Drug Des Devel Ther. 2018 ;12:4107-4115. Epub 2018 Dec 3. PMID: 30584275
Purpose: Liver fibrosis is a worldwide health issue. Development of effective new drugs for treatment of this disease is of great importance. This study investigated the therapeutic effects of ferulic acid on liver fibrosis in vitro and in vivo.
Materials and methods: Human hepatic stellate cell line (HSC) LX-2 was used for in vitro assays. Transforming growth factorβ1 (TGF-β1) was used to induce hepatic fibrosis in LX-2 cells. Western blot was used to detect protein levels of collagen I, fibronectin, α-smooth muscle actin (SMA), p-Smad2, p-Smad3, p-p38, and p-JNK. Gene expression was measured by RT-qPCR. Fluorescence staining was used to determine localization of Smad4. CCl4-induced hepatic fibrosis in SD rats was used as an in vivo model. Histological features were detected by hematoxylin and eosin staining. Levels of alanine aminotransferase (ALT), aspartate aminotransferase (AST), hexadecenoic acid (HA), and hydroxyproline (Hyp) were measured by ELISA.

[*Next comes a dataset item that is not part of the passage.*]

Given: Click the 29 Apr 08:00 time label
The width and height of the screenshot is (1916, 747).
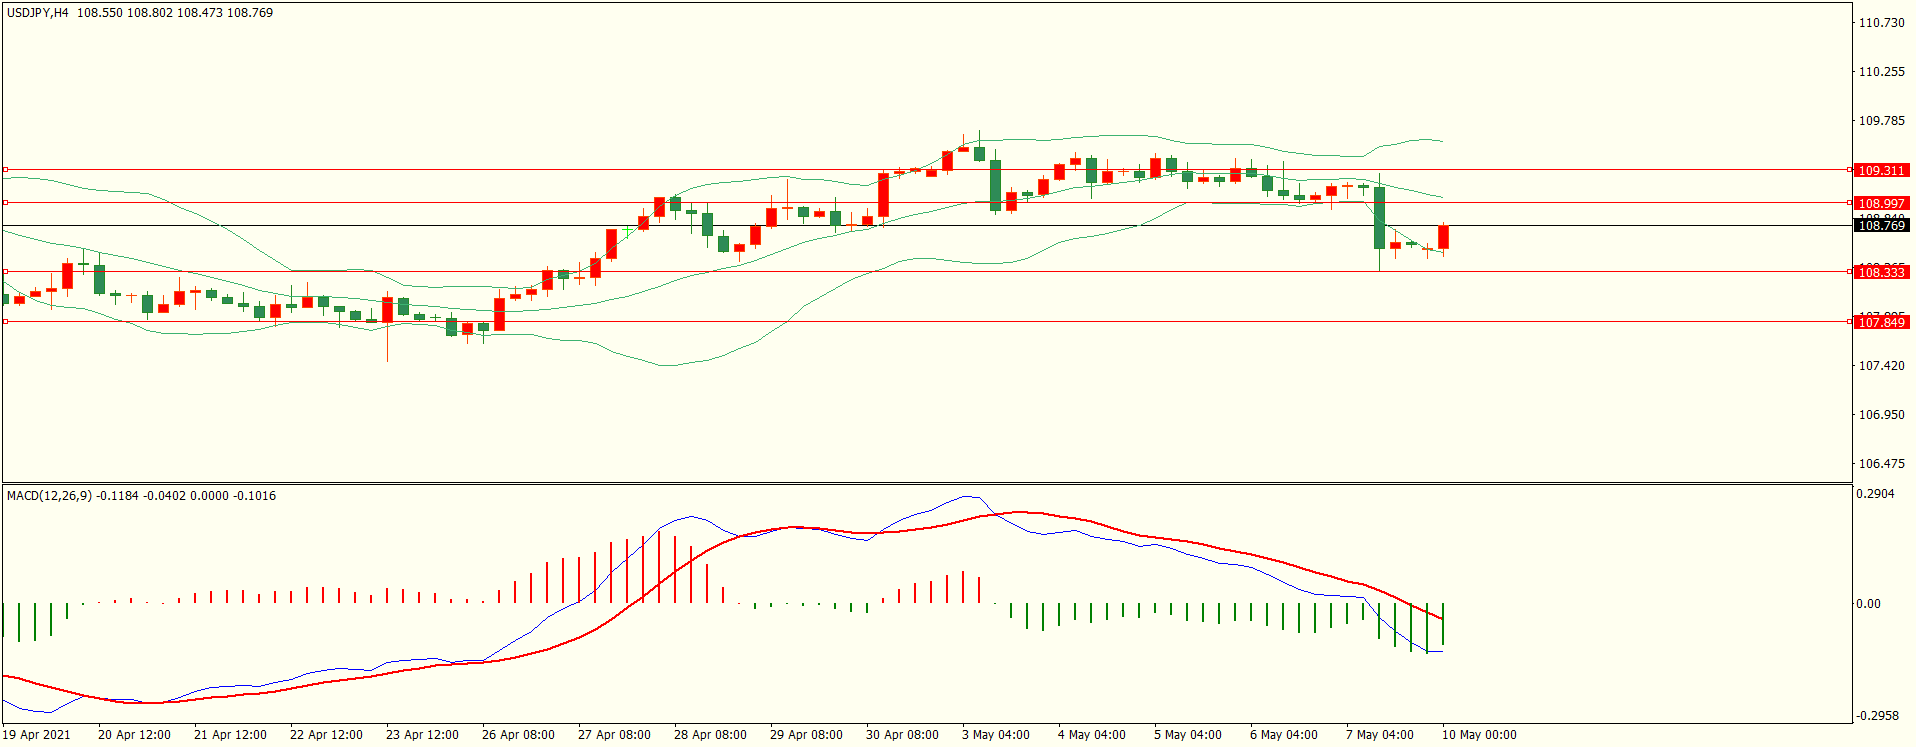Looking at the screenshot, I should tap(806, 735).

Results: TGF-β1 treatment significantly increased levels of collagen I, fibronectin, α-SMA, p-Smad2, p-Smad3, and Smad4 in LX-2 cells. Ferulic acid improved TGF-β1-induced hepatic fibrosis via regulation of the TGF-β1/Smad pathway. Consistent with in vitro data, CCl4 caused severe hepatic fibrosis in SD rats, as determined by ALT, AST, HA, and Hyp upregulation. Protein levels of p-Smad2 and p-Smad3 in liver tissues were significantly increased following treatment with CCl4. All CCL4-induced changes were markedly attenuated by ferulic acid treatment.
Conclusion: Ferulic acid potently improved hepatic fibrosis via inhibition of the TGF-β1/Smad pathway in vitro and in vivo. These findings provided evidence for potential use of ferulic acid to treat or prevent liver fibrosis.